Those smaller films sign with SAG because if they want to use ANY known actor AT ALL...they have to. There are NO other options for Actors. It is SAG or non-union...which means their actors are a complete nobody. 

The same incentive to acquire music is simply not there. There are too many other options including licensing music from the plethora of libraries out there. Those same smaller films who sign with SAG also usually DO NOT sign an AFM agreement so their scores can have live union musicians play on it. They DO NOT sign agreements with the editors union so where they would have to pay union rates for sound editing, film editing, music editing. They also (while being signed with SAG) DO NOT sign agreements with the mixers union...or the teamsters for their crews, etc...

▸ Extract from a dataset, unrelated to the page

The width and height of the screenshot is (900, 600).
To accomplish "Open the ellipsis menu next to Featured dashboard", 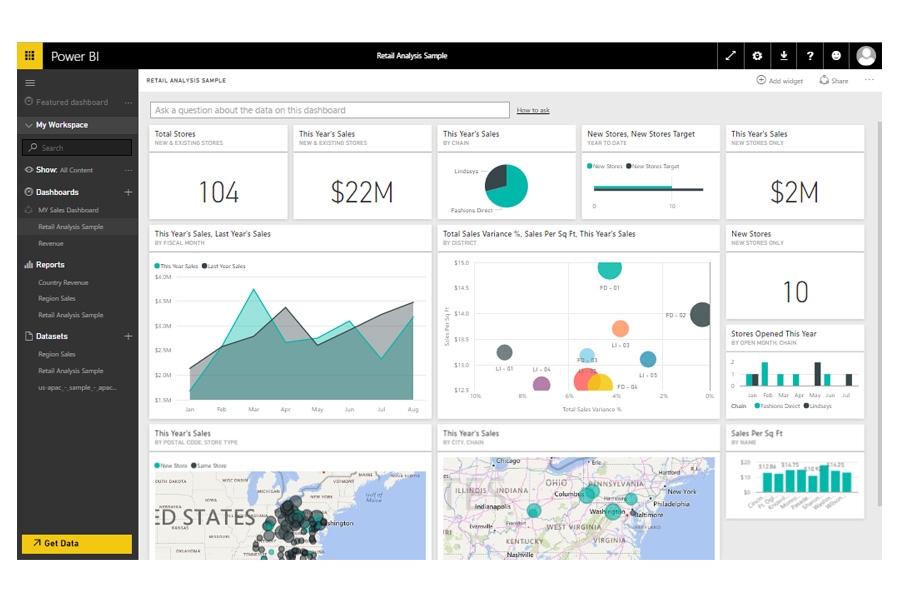I will tap(126, 102).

That is exactly what I am saying. The minimum will only apply to the ones who sign agreements. And as to having a low budget rate, I don't see any scenario where a composers guild agreement will allow for a film to have a full feature score for a few thousand measly dollars for example. (which is what is frequently offered any more). So unless that is going to be something offered for the low budget productions...they simply will not sign the agreement. They will be non-union. Now the composers who signed with the union are not eligible to work on those little gigs (which they use to do all the time in hope some indie would make it big at Sundance or something). 

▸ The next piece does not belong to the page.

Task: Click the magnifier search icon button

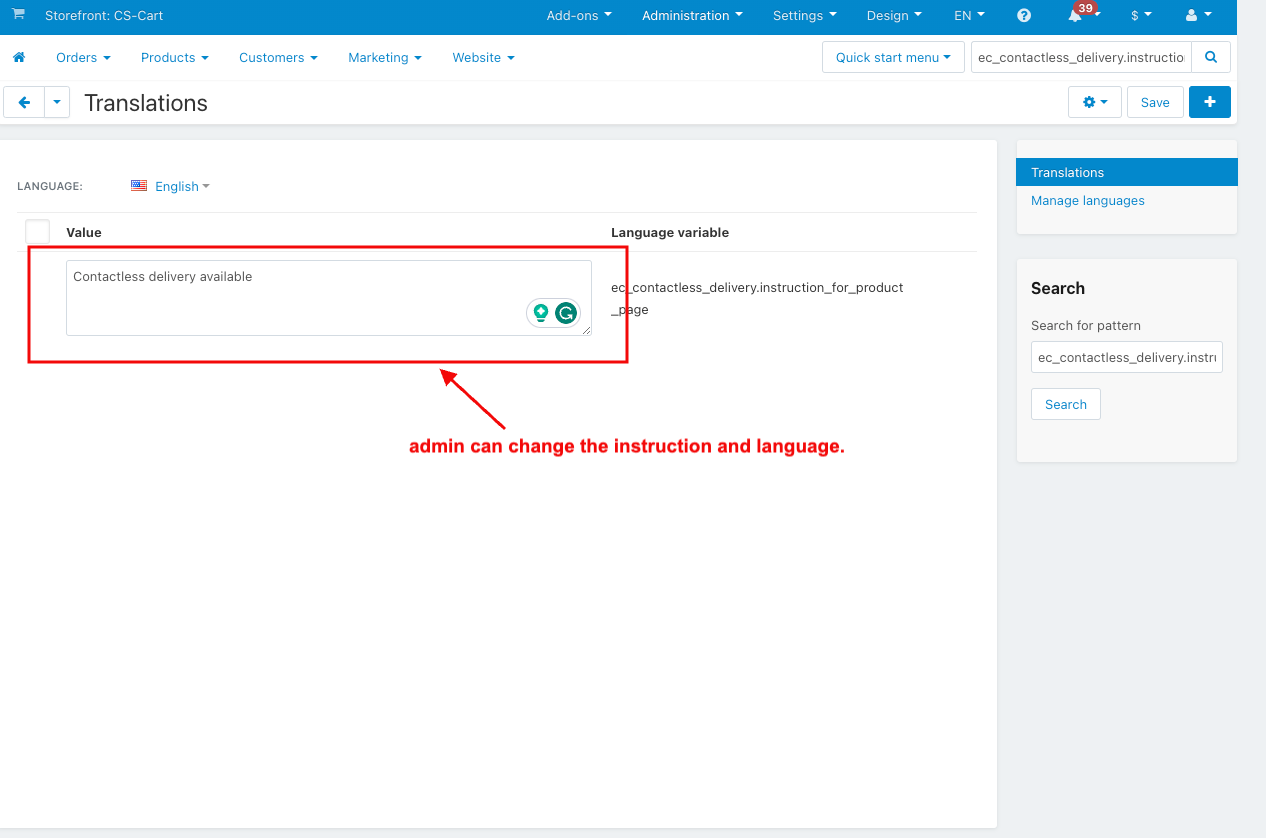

Don't get me wrong...I think the issues this is trying to address are real and that something should be done. And I have not decided for myself either way. I am interested in learning more about this over the coming months. I also think that the long term implication of having a collective bargaining agreement is important for the future of composer royalties and residuals. In 10 years...I do not think BMI or ASCAP will be collecting the kind of royalties they do now. Most people then will get their TV and music from a download which is NOT a public performance based on current copyright law. So...the only hope of getting a future residual negotiated for those downloads will be under a collective bargaining agreement with a union. So the future of residual payments in my mind is with a collective bargaining agreement. 

Anyone who thinks that just because there is a composer's guild that all of a sudden their film productions are going to start paying them whatever that union minimum rate is...or they will stop being asked to write an impossible amount of music in an impossibly small amount of time is kidding themselves. Film and TV productions (especially the small indie ones that come and go from indie production to indie production) will fight this tooth and nail. I believe even to the point of "punishing" and not using union composers for a period of time.


----------



## kid-surf (Oct 28, 2009)

Brian -- I see your points and get where your coming from. Definitely, there are some obstacles. I don't feel it would be a seamless transition, it would likely be a bit clumsy after so many years. But I feel that in the long run it would be for the best.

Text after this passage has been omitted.